IBM Cloud Docs
IBM Cloud VPN overview

IBM Cloud VPN overview

IBM Cloud® Virtual Private Network (VPN) for VPC service offers two types of VPNs:

  • Site-to-site gateways - This VPN type connects your on-premises network to the IBM Cloud VPC network.
  • Client-to-site servers - This VPN type allows clients on the internet to connect to VPN servers, while still maintaining secure connectivity.

IBM Cloud VPN Gateway for VPC provides a simple yet powerful solution for highly scalable and robust site-to-site VPN gateways. With this service, you can create site-to-site VPN tunnels for secure, encrypted connectivity. Also, you connect from on-premises sites to IBM Cloud through a VPN gateway on an IBM Cloud VPC, and a peer gateway on-premises. For more information, see About site-to-site VPN gateways.

IBM Cloud Client VPN for VPC provides an open source compatible client-to-site VPN solution that allows users to connect to IBM Cloud resources through secure, encrypted connections. Whether you want to connect to access or manage your workloads that are running in VPC Virtual Servers or VMware® workloads, you can use the OpenVPN-based client-to-site VPN solution for remote access. For more information, see About client-to-site VPN servers.

Considerations with VMware Cloud Foundation solution in VPC

When you use the VMware virtual machines (VMs) on the VPC subnet architecture, your VMs are attached to VPC subnets and the routing behaves in the same way as with VPC Virtual Servers. The VPC subnets are provisioned from the zone prefix, and the routing works between the VPC without any required changes. You can use both IBM Cloud VPN Gateway for VPC and IBM Cloud Client VPN for VPC with this solution as described in the documentation previously listed.

VPNaaS with VMware on VPC
VPNaaS with VMware on VPC

When you use NSX™ on your VMware solution on VPC, the VMs are attached on the NSX overlay segments. They use an IP address range or prefix, which is reachable through VPC route that points to NSX Tier-0 private uplink VIP as described in the VMware NSX logical routing on VPC topic. You can use both IBM Cloud VPN Gateway for VPC and IBM Cloud Client VPN for VPC with this solution as described in the documentation previously listed.

VPNaaS with VMware on VPC with NSX
VPNaaS with VMware on VPC with NSX

When you use IBM Cloud Client VPN for VPC, you must add VPN routes that are advertised to the VPN clients for the NSX overlay destinations.

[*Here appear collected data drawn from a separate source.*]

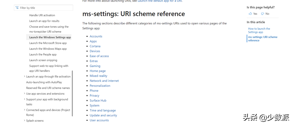This screenshot has height=125, width=293.
Task: Open the Accounts section link
Action: (x=96, y=36)
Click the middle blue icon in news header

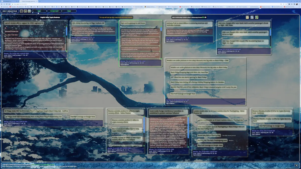[x=252, y=17]
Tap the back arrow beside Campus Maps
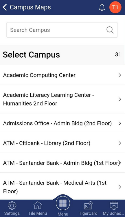The image size is (125, 217). pos(5,7)
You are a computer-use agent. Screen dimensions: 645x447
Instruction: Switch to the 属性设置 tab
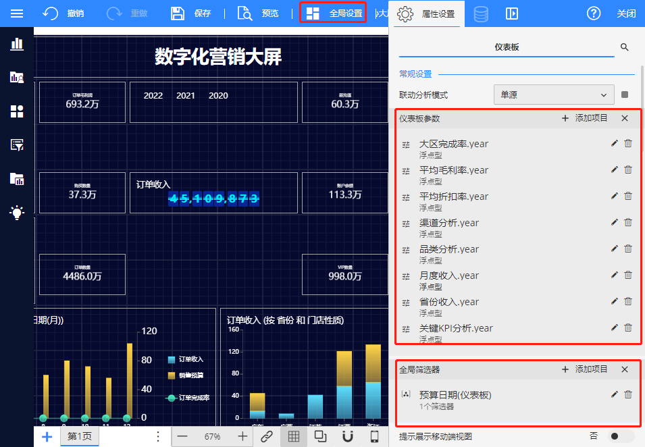click(427, 14)
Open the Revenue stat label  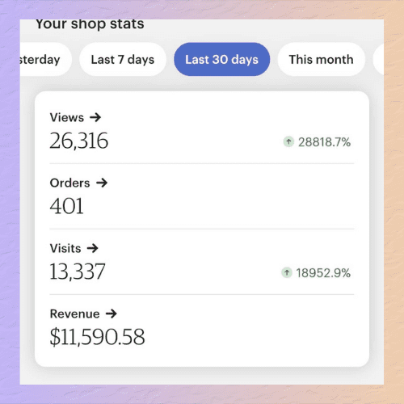(74, 314)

Set the VPC routes to the same destination and pointing to the NSX Tier-0 Private Uplink VIP. In NSX Tier-0, ensure that you have a static route for the prefix route of your VPN Client IPv4 address pool, which points to the default gateway of the uplink subnet.

With IBM Cloud VPN Gateway for VPC, it is recommended to use route-based tunnels, as described in the VPN Gateway for VPC features topic. Ensure that you define static routes at the on-premises VPN gateway toward NSX overlay prefixes. Set the VPC routes to the same destination and pointing to the NSX Tier-0 Private Uplink VIP. For on-premises destinations, VPC routes must point to the VPN Tunnel. In NSX Tier-0, ensure that your private routes are pointing to the default gateway of the uplink subnet.